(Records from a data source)
—————

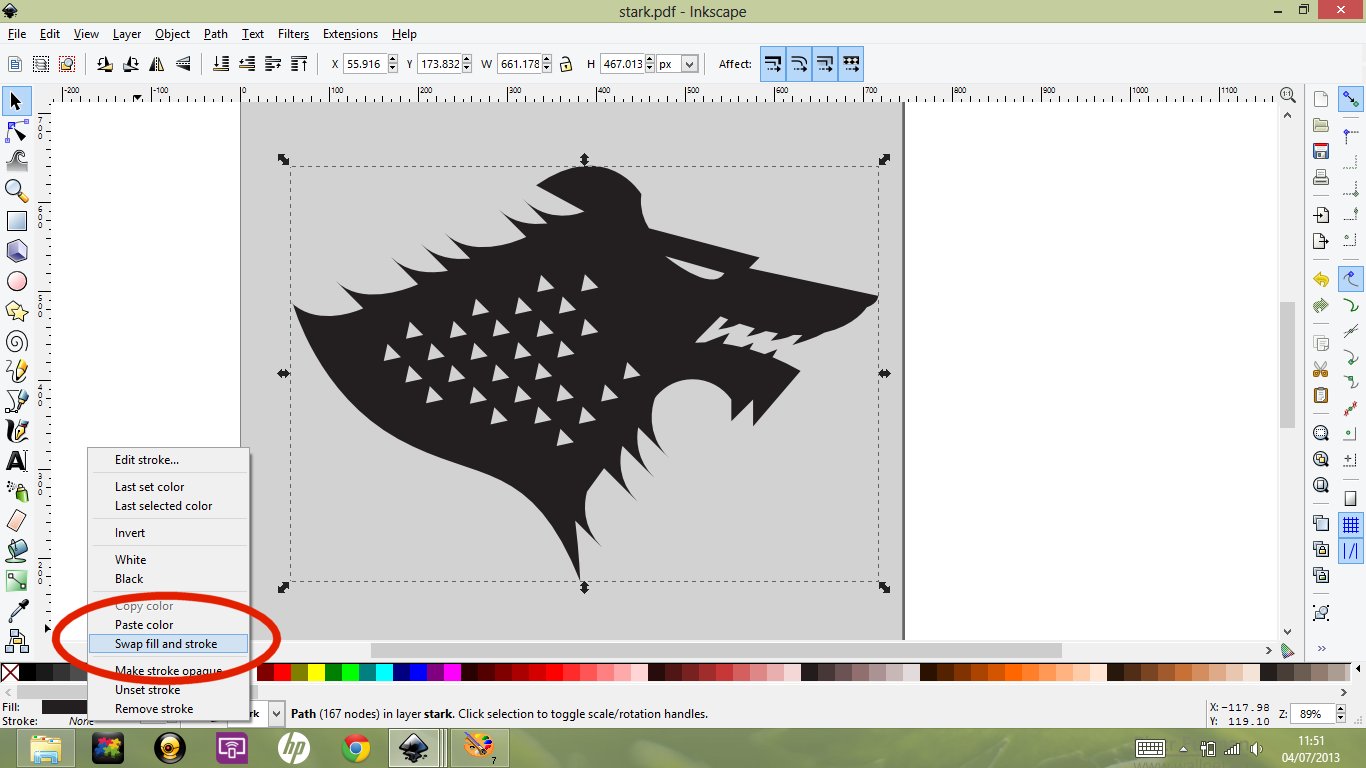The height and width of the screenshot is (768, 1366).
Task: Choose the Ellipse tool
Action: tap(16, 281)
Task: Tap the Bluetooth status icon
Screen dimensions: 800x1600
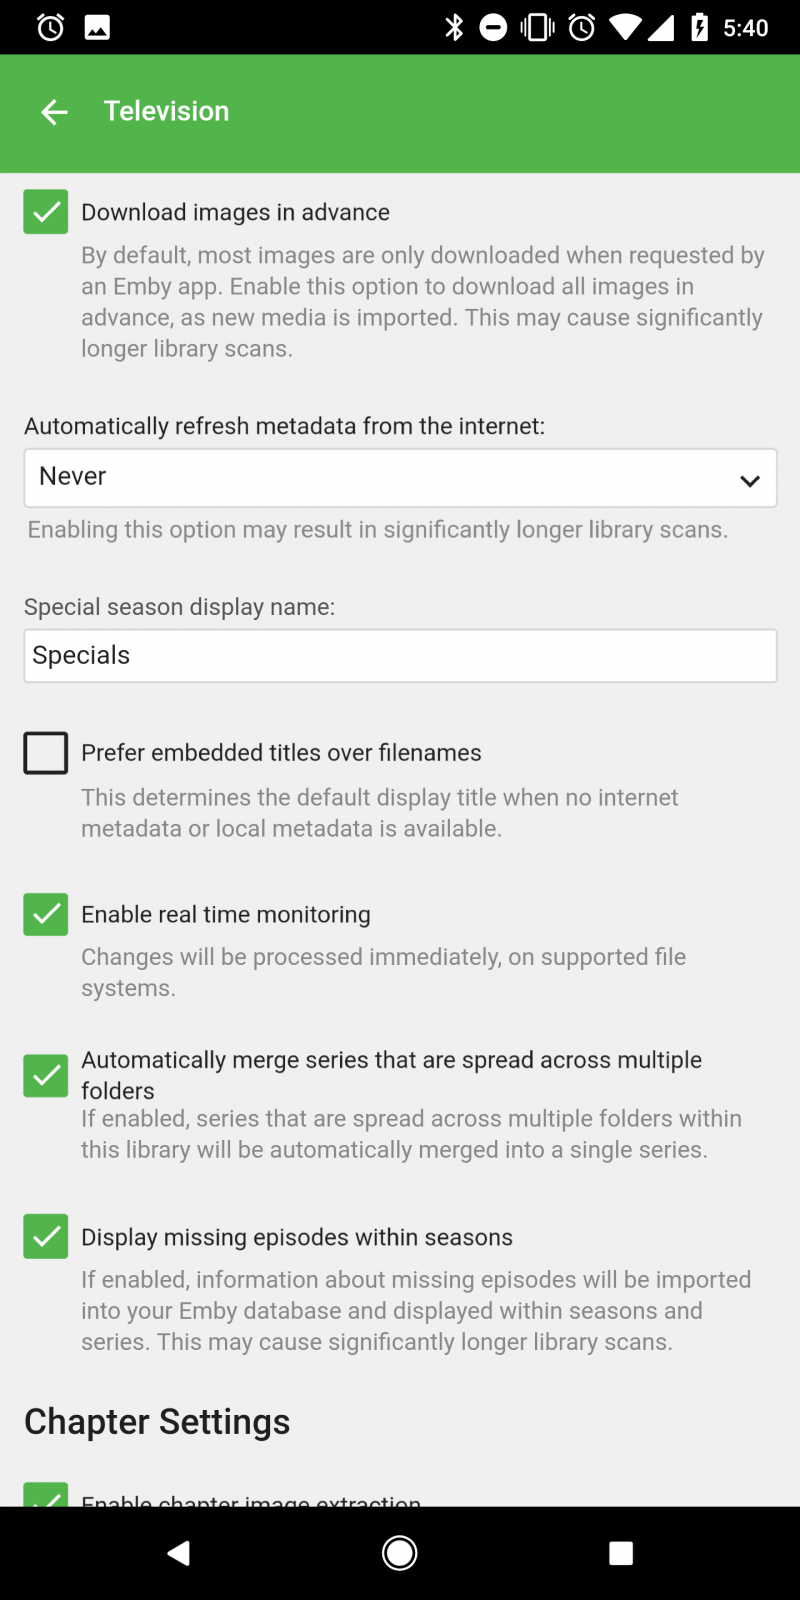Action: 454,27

—————

§ ACTIVITY
Only the lines from the one containing "Task: Tap the Bluetooth status icon" through the last line of the entries above, both included, belong in the answer, written out exactly; pictures do not.

§ EXERCISE RESULT
Task: Tap the Bluetooth status icon
Screen dimensions: 800x1600
Action: 454,27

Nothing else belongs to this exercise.